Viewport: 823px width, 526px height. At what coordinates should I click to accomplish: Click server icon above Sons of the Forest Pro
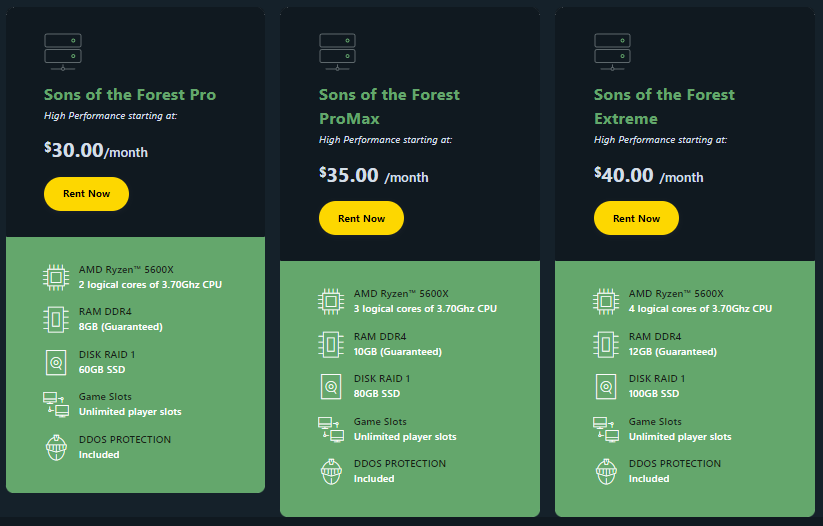pyautogui.click(x=62, y=52)
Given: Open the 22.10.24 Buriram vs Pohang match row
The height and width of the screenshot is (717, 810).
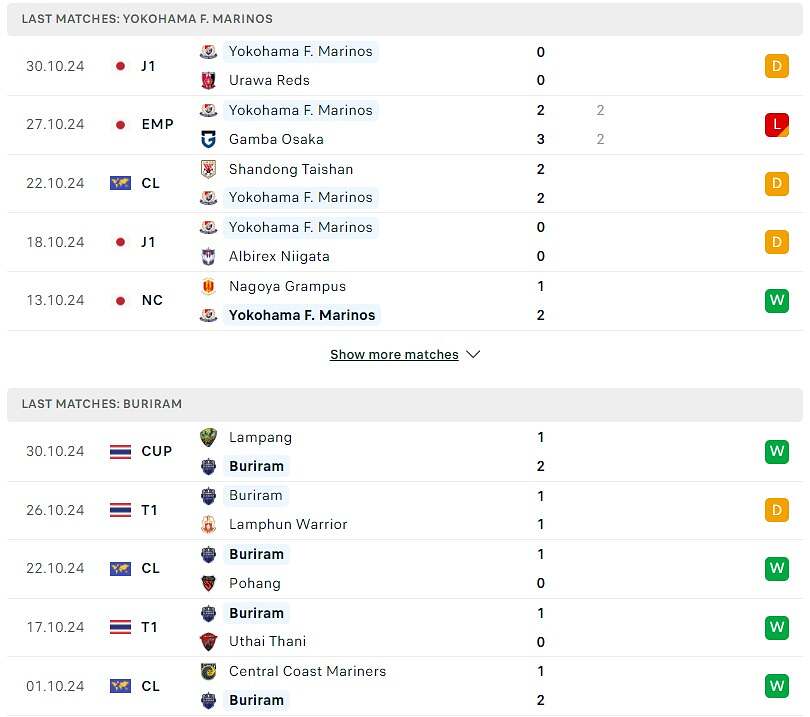Looking at the screenshot, I should [405, 569].
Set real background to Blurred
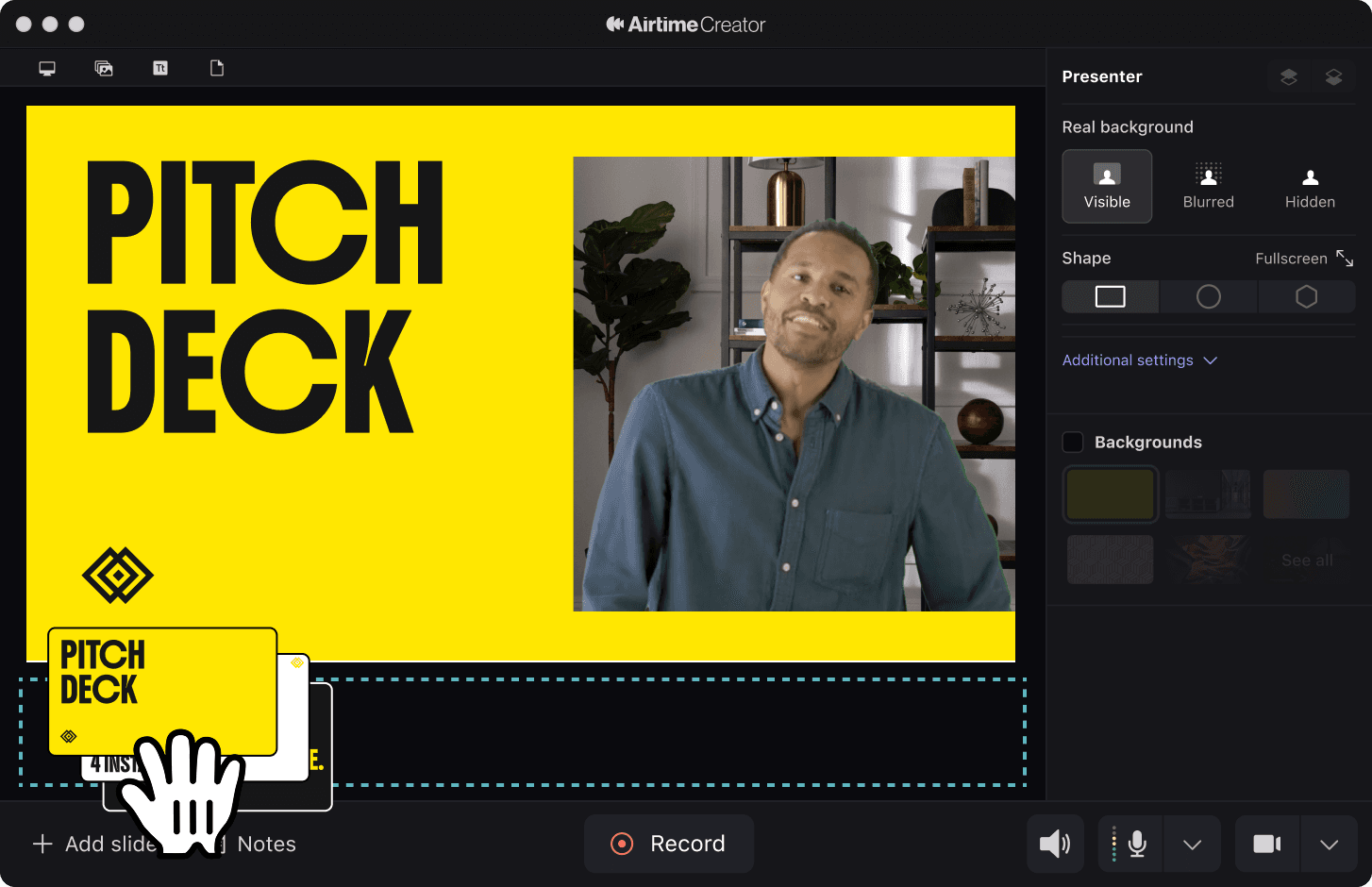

WORK REQUIRED —
In the material above, retype exactly the lines that run from the one containing "Given: Open the" through the last line, and keep out the pictures.

SOLUTION —
Given: Open the 22.10.24 Buriram vs Pohang match row
The height and width of the screenshot is (717, 810).
Looking at the screenshot, I should [405, 569].
Set real background to Blurred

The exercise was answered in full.